(Prompt) What is needed is the number of lines below that contain the string "option", with no other text.

(Extracted material)

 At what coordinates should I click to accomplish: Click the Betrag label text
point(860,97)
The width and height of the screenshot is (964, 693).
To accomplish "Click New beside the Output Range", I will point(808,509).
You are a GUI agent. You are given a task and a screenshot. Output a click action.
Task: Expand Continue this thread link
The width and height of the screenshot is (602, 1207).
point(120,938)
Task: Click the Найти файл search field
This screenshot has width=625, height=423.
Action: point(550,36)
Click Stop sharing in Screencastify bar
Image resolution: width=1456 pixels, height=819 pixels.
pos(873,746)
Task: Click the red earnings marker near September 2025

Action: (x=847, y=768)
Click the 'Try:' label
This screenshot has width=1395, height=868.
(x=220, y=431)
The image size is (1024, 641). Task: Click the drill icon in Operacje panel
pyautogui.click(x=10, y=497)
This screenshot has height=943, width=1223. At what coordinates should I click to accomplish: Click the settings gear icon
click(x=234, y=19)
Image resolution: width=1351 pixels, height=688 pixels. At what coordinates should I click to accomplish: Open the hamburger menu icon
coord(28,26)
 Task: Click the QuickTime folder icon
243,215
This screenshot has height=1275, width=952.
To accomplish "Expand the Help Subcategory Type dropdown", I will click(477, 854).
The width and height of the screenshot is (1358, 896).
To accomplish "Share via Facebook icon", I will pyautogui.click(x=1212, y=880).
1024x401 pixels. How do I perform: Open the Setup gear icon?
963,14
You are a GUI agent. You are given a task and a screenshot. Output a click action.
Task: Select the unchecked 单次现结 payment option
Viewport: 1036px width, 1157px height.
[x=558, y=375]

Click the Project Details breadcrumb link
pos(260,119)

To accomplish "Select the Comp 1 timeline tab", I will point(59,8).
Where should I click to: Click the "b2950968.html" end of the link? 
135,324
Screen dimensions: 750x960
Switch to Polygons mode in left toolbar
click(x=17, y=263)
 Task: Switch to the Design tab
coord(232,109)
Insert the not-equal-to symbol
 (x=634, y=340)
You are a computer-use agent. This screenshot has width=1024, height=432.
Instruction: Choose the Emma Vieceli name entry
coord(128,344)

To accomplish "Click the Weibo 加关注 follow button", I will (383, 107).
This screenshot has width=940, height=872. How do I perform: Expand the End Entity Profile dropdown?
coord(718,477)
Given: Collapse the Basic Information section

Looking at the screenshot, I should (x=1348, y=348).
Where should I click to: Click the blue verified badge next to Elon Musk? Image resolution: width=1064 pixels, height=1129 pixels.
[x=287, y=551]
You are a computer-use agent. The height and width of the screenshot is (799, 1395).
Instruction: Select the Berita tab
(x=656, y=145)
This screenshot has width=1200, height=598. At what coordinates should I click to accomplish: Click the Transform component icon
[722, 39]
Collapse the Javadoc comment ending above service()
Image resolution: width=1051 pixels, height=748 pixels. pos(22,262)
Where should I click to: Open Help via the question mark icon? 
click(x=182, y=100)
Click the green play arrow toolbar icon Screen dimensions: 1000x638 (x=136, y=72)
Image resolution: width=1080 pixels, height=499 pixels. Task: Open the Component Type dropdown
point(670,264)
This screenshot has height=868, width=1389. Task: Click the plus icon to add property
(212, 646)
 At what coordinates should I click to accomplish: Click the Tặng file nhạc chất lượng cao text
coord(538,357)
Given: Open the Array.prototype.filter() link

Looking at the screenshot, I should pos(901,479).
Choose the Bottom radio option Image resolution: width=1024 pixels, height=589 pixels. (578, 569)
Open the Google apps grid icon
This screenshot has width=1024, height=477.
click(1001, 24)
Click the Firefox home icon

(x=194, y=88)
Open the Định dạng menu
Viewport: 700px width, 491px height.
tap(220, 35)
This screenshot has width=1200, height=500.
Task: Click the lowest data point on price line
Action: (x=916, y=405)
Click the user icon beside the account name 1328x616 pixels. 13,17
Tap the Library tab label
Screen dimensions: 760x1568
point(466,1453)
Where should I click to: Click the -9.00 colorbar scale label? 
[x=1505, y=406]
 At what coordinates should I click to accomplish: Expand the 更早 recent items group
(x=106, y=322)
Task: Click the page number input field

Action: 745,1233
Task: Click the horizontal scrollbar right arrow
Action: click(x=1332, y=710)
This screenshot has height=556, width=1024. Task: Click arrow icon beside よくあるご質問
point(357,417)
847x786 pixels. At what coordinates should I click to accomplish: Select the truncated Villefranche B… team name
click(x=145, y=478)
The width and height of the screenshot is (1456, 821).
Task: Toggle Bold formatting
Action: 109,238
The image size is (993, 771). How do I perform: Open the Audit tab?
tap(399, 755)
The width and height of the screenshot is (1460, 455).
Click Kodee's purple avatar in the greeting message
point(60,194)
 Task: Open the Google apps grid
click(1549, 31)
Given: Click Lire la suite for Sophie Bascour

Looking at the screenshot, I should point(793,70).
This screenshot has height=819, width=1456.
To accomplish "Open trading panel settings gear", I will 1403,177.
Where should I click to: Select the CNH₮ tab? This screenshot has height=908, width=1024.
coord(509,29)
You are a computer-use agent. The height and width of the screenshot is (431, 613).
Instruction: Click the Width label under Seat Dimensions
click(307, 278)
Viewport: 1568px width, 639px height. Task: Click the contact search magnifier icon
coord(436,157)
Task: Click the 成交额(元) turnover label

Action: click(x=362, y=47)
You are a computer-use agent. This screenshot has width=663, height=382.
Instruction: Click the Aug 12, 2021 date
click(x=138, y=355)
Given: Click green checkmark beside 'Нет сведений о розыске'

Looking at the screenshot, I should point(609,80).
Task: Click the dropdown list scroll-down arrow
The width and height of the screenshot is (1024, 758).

(Response box) 2